Understanding DI in Spine.

Core Concepts

Spine's Dependency Injection is constructor-based.

  • No annotations (No @Autowired, @Injectable)
  • No configuration files
  • Constructor parameters are the dependency declarations
go
// Automatically injects dependency based on parameter type
func NewUserService(repo *UserRepository) *UserService {
    return &UserService{repo: repo}
}

Basic Usage

1. Write Constructors

Each component has a constructor function.

go
// repository.go
type UserRepository struct {
    db *bun.DB
}

func NewUserRepository(db *bun.DB) *UserRepository {
    return &UserRepository{db: db}
}

// service.go
type UserService struct {
    repo *UserRepository
}

func NewUserService(repo *UserRepository) *UserService {
    return &UserService{repo: repo}
}

// controller.go
type UserController struct {
    svc *UserService
}

func NewUserController(svc *UserService) *UserController {
    return &UserController{svc: svc}
}

2. Register Constructors

Register constructors in app.Constructor().

go
func main() {
    app := spine.New()
    
    app.Constructor(
        NewDB,              // Returns *bun.DB
        NewUserRepository,  // Needs *bun.DB → Returns *UserRepository
        NewUserService,     // Needs *UserRepository → Returns *UserService
        NewUserController,  // Needs *UserService → Returns *UserController
    )
    
    app.Run(":8080")
}

3. Automatic Resolution

Spine analyzes the dependency graph and creates instances in the correct order.

Registration Order: Any
Execution Order: DB → Repository → Service → Controller

Order Independence

Registration order does not matter.
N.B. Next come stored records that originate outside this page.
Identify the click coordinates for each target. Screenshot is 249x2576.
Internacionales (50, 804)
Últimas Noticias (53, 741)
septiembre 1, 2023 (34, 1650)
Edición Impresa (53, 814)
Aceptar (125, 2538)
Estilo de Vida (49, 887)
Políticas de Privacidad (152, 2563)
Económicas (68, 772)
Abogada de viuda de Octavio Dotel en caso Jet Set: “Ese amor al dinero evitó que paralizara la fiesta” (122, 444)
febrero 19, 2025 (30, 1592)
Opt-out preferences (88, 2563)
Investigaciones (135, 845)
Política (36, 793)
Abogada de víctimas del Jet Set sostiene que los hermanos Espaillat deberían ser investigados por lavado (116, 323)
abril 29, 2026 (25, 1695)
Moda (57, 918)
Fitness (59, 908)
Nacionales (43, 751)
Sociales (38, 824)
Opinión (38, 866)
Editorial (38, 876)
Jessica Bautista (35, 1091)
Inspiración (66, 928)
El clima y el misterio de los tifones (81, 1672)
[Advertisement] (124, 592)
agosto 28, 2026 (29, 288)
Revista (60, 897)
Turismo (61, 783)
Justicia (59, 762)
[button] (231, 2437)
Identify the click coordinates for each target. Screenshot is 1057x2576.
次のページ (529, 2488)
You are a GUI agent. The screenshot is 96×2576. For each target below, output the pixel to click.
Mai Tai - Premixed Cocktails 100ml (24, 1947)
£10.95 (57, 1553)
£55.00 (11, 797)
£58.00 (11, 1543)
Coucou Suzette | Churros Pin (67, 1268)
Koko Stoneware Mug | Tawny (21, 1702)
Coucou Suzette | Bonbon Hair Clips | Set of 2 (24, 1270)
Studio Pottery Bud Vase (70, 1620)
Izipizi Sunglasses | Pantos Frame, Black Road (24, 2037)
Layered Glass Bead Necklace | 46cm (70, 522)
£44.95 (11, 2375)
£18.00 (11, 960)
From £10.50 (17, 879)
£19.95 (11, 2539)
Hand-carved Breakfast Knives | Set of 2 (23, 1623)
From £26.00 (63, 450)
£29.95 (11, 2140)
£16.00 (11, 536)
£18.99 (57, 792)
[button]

Spine automatically sorts them by analyzing dependencies.

go
// Even if registered like this
app.Constructor(
    NewUserController,  // Needs UserService
    NewUserService,     // Needs UserRepository
    NewUserRepository,  // Needs bun.DB
    NewDB,
)

// Actual creation order:
// 1. NewDB()
// 2. NewUserRepository(db)
// 3. NewUserService(repo)
// 4. NewUserController(svc)

Dependency Graph

Visualization

Constructor Rules

Parameters

Constructor parameters must be already registered types.

go
// ✅ Correct Example
func NewUserService(repo *UserRepository) *UserService

// ✅ Multiple dependencies allowed
func NewUserController(svc *UserService, logger *Logger) *UserController

// ✅ No dependency also allowed
func NewLogger() *Logger

Return Types

Constructors return a single value or (value, error).

go
// ✅ Return single value
func NewUserService(repo *UserRepository) *UserService {
    return &UserService{repo: repo}
}

// ✅ Return with error
func NewDB() (*bun.DB, error) {
    db, err := sql.Open("mysql", "...")
    if err != nil {
        return nil, err
    }
    return bun.NewDB(db, mysqldialect.New()), nil
}

Using Interfaces

Problem Scenario

When using transactions, Repository needs to handle both *bun.DB and *bun.Tx.

go
// ❌ Cannot use transaction with this
type UserRepository struct {
    db *bun.DB  // Cannot accept *bun.Tx
}

Solution: Use Interfaces

Using the bun.IDB interface accepts both.

go
// ✅ bun.IDB implements both *bun.DB and *bun.Tx
type UserRepository struct {
    db bun.IDB
}

func NewUserRepository(db bun.IDB) *UserRepository {
    return &UserRepository{db: db}
}

Injecting Transaction in Interceptor

go
// interceptor/tx_interceptor.go
func (i *TxInterceptor) PreHandle(ctx core.ExecutionContext, meta core.HandlerMeta) error {
    tx, err := i.db.BeginTx(ctx.Context(), nil)
    if err != nil {
        return err
    }
    
    ctx.Set("tx", tx)  // Store transaction
    return nil
}

func (i *TxInterceptor) AfterCompletion(ctx core.ExecutionContext, meta core.HandlerMeta, err error) {
    tx, ok := ctx.Get("tx")
    if !ok {
        return
    }
    
    if err != nil {
        tx.(*bun.Tx).Rollback()
    } else {
        tx.(*bun.Tx).Commit()
    }
}

Registering Multiple Components

Separation by Domain

go
func main() {
    app := spine.New()
    
    // Infrastructure
    app.Constructor(
        NewDB,
        NewRedisClient,
        NewLogger,
    )
    
    // User Domain
    app.Constructor(
        repository.NewUserRepository,
        service.NewUserService,
        controller.NewUserController,
    )
    
    // Order Domain
    app.Constructor(
        repository.NewOrderRepository,
        service.NewOrderService,
        controller.NewOrderController,
    )
    
    app.Run(":8080")
}

Multiple Calls Allowed

app.Constructor() can be called multiple times.

go
app.Constructor(NewDB)
app.Constructor(NewUserRepository, NewUserService)
app.Constructor(NewUserController)

Multiple Instances of Same Type

If you need multiple instances of the same type, use wrapper types.

go
// ❌ Indistinguishable
func NewApp(db1 *bun.DB, db2 *bun.DB) *App  // Which is which?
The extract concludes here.